29 Governing law and Jurisdiction

These general terms and conditions shall be governed by and construed in accordance with the laws of Sweden without regard to its principles of conflict of laws.
Any dispute, controversy or claim arising out of or in connection with these general terms and conditions, or the breach, termination or invalidity thereof, shall be finally settled by arbitration administered by the Arbitration Institute of the Stockholm Chamber of Commerce (the “SCC”). The Rules for Expedited Arbitrations shall apply, unless the SCC in its discretion determines, taking into account the complexity of the case, the amount in dispute and other circumstances, that the Arbitration Rules shall apply. In the latter case, the SCC shall also decide whether the Arbitral Tribunal shall be composed of one or three arbitrators. The seat of arbitration shall be Stockholm, Sweden. The language to be used in the arbitral proceedings shall be English.

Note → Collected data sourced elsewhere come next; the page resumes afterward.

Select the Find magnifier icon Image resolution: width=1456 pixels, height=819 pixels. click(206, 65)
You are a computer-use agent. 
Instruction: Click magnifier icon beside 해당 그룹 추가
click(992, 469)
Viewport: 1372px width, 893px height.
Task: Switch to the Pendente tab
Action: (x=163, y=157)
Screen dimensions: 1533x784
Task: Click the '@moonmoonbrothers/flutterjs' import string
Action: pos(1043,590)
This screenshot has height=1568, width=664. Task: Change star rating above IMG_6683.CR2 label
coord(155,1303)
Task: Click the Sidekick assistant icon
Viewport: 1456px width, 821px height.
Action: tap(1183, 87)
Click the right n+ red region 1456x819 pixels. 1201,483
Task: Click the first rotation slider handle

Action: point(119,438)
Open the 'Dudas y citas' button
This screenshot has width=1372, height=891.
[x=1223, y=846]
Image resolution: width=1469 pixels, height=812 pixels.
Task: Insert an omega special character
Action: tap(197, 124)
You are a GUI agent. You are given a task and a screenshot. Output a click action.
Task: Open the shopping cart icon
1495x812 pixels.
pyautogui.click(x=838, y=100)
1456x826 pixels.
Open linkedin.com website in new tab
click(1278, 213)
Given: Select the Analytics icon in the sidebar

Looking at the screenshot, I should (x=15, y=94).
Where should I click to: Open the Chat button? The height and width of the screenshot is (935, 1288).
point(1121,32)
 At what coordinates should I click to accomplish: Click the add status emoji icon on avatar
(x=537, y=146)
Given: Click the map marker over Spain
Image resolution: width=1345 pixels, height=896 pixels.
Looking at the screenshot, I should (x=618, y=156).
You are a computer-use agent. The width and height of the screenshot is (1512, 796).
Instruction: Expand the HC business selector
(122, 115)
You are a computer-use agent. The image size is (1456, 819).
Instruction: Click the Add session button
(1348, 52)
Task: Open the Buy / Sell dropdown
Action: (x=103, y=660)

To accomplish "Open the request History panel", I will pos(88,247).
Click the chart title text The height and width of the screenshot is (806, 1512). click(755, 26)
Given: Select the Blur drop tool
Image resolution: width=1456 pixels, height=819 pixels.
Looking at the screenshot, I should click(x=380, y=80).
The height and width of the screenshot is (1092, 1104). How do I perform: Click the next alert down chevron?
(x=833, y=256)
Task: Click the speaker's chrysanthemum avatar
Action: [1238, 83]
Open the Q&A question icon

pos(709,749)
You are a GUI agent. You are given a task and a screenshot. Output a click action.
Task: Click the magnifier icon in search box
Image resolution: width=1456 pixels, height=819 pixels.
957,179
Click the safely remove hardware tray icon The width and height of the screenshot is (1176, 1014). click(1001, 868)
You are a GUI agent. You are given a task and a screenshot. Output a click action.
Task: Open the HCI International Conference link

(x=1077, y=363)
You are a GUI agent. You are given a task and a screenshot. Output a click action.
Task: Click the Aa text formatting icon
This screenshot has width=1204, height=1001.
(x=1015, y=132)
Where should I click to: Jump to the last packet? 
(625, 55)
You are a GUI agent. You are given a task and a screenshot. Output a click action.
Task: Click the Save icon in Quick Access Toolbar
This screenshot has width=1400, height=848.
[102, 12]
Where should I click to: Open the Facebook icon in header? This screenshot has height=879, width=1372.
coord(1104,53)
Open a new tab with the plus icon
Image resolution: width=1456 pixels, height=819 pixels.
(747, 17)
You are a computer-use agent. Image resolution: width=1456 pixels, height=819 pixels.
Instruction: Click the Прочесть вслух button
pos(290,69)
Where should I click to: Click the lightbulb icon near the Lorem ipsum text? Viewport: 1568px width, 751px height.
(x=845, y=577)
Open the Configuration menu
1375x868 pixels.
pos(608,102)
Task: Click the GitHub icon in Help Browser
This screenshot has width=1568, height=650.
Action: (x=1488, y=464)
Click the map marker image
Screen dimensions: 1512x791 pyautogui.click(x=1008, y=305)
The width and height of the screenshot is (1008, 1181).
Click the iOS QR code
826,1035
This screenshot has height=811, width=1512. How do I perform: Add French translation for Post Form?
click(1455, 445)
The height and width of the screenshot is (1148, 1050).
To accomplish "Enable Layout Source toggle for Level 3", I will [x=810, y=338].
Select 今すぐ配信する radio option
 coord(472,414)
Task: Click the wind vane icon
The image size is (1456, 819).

The parties undertake and agree that all arbitral proceedings conducted with reference to this arbitration clause will be kept strictly confidential. This confidentiality undertaking shall cover all information disclosed in the course of such arbitral proceedings, as well as any decision or award that is made or declared during the proceedings. Information covered by this confidentiality undertaking may not, in any form, be disclosed to a third party without the prior consent by the other party.